**To do:**
**a)** Retype the portion of the seminar announcement that opens with the words containing "#### Condensed Matter" and closes with "transition . . . .".
**b)** List every abbreviation that the seminar announcement introduces in parentheses, each with the term it stands for.

**Excerpt:**
______
# Events

#### Condensed Matter Seminar, Carlos Sa De Melo, Georgia Tech,"Effects of spin-orbit coupling on the Berezinskii-Kosterlitz-Thouless transition . . . .

##### Jan 28, 2015 · 2:00 p.m.– 3:30 p.m. · PCTS Seminar Room

We investigate the Berezinskii-Kosterlitz-Thouless (BKT) transition in a two-dimensional (2D) Fermi gas with spin-orbit coupling (SOC), as a function of the two-body binding energy and a perpendicular Zeeman field [1]. By including a generic form of the SOC, as a function of Rashba and Dresselhaus terms, we study the evolution between the experimentally relevant equal Rashba-Dresselhaus (ERD) case and the Rashba-only (RO) case. We show that in the ERD case, at fixed non-zero Zeeman field, the BKT transition temperature TBKT is increased by the effect of the SOC for all values of the binding energy. We also find a significant increase in the value of the Clogston limit compared to the case without SOC. Furthermore, we demonstrate that the superfluid density tensor becomes anisotropic (except in the RO case), leading to an anisotropic phase-fluctuation action that describes elliptic vortices and anti-vortices, which become circular in the RO limit. This deformation constitutes an important experimental signature for superfluidity in a 2D Fermi gas with ERD SOC. Finally, we show that the anisotropic sound velocity exhibit anomalies at low temperatures in the vicinity of quantum phase transitions between topologically distinct uniform superfluid phases.
______
Collected data entries:

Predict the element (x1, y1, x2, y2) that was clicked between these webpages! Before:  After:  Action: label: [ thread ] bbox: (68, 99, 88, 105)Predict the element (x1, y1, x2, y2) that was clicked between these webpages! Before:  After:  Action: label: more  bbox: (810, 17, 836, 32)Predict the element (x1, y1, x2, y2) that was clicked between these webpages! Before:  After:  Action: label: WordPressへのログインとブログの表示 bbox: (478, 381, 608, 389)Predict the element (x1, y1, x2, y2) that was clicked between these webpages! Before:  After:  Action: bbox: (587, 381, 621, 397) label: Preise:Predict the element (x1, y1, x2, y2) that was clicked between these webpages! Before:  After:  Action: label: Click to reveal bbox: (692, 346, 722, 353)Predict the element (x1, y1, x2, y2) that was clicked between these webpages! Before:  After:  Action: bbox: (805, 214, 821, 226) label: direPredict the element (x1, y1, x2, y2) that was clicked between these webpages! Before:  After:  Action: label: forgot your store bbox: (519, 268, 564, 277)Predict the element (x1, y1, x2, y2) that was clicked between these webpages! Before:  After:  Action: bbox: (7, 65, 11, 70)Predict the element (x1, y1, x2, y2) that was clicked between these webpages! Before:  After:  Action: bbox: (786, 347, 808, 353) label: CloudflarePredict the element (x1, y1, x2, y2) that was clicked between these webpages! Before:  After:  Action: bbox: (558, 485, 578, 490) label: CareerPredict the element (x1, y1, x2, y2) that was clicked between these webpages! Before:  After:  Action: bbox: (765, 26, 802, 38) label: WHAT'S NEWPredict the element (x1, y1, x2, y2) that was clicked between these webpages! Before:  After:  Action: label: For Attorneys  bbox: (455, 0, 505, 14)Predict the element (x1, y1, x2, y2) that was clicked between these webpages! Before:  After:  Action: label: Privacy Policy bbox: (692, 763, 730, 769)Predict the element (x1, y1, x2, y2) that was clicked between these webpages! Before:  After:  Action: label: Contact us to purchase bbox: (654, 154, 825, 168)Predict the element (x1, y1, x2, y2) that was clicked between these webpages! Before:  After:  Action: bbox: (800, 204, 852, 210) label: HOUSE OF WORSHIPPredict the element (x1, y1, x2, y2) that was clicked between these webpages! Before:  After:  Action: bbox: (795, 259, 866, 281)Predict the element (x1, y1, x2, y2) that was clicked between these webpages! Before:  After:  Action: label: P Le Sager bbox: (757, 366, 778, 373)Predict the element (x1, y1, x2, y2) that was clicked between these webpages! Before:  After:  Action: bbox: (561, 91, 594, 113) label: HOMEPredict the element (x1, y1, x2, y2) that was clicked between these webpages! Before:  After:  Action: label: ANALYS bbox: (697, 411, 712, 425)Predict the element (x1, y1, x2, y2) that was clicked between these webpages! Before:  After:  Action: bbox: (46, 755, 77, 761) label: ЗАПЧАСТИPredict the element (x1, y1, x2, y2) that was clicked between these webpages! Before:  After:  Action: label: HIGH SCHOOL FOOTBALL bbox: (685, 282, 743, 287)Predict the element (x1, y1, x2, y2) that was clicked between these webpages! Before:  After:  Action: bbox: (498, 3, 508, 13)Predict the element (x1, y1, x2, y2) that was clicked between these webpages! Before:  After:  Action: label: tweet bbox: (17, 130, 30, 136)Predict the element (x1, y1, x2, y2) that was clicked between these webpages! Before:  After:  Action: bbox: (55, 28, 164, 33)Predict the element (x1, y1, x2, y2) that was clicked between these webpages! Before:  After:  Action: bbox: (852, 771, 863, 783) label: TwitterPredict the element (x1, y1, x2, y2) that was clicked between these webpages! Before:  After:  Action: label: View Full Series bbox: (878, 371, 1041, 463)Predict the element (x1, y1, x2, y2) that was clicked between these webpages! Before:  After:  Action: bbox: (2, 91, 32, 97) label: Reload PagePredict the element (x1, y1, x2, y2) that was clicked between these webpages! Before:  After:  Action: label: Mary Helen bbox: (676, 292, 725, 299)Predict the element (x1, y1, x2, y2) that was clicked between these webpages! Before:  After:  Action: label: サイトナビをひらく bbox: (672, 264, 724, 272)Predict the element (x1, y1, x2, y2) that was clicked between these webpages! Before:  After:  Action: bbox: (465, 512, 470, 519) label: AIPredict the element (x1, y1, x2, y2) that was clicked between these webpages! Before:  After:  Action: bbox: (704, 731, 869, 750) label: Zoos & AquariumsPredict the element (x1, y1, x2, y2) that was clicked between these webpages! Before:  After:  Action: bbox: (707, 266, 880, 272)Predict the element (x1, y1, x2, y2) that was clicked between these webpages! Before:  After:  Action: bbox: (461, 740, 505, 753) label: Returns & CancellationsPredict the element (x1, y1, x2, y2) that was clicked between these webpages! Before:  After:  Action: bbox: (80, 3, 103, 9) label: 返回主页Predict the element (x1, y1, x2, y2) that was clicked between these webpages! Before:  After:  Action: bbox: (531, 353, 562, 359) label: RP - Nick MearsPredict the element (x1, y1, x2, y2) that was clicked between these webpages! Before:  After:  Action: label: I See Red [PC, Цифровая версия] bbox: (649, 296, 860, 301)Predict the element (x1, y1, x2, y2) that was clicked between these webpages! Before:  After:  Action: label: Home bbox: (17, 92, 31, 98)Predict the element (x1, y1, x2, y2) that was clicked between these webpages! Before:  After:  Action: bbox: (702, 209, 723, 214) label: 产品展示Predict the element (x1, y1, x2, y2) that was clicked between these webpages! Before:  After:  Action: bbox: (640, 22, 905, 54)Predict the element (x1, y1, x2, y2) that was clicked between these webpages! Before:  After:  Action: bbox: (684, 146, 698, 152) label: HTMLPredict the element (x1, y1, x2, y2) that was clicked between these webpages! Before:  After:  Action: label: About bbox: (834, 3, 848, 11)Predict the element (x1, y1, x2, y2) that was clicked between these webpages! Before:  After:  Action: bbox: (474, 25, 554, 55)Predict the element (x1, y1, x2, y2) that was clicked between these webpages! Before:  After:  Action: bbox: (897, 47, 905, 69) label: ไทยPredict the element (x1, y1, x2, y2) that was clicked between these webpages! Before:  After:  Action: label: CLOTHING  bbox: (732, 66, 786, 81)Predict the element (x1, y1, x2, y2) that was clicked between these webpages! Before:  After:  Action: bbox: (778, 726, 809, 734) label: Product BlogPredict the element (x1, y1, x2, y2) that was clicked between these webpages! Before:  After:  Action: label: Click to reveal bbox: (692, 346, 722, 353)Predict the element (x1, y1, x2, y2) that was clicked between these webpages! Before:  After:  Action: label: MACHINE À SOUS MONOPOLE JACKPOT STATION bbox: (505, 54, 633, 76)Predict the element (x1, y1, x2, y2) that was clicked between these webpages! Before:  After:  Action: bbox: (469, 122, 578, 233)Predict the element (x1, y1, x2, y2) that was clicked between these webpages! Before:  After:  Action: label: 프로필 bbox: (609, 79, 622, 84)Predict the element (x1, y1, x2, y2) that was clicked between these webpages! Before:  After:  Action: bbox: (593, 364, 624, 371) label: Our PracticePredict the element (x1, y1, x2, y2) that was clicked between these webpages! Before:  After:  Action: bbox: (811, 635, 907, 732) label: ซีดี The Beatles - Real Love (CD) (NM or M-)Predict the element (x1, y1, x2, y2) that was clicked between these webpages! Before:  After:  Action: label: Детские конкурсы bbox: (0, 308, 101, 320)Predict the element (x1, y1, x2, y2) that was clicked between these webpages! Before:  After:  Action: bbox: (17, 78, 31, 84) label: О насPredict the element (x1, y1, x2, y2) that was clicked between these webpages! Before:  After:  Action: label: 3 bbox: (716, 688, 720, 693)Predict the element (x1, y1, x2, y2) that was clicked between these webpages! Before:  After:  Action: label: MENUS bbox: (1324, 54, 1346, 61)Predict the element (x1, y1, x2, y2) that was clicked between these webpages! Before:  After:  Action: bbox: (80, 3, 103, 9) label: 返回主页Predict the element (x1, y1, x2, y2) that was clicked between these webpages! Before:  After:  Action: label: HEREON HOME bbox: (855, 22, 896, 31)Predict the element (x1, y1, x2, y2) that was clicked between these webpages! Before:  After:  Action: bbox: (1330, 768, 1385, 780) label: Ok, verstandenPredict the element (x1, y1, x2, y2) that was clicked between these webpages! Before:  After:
______
**Answers for the exercise:**
**a)**
#### Condensed Matter Seminar, Carlos Sa De Melo, Georgia Tech,"Effects of spin-orbit coupling on the Berezinskii-Kosterlitz-Thouless transition . . . .

**b)**
BKT: Berezinskii-Kosterlitz-Thouless
2D: two-dimensional
SOC: spin-orbit coupling
ERD: equal Rashba-Dresselhaus
RO: Rashba-only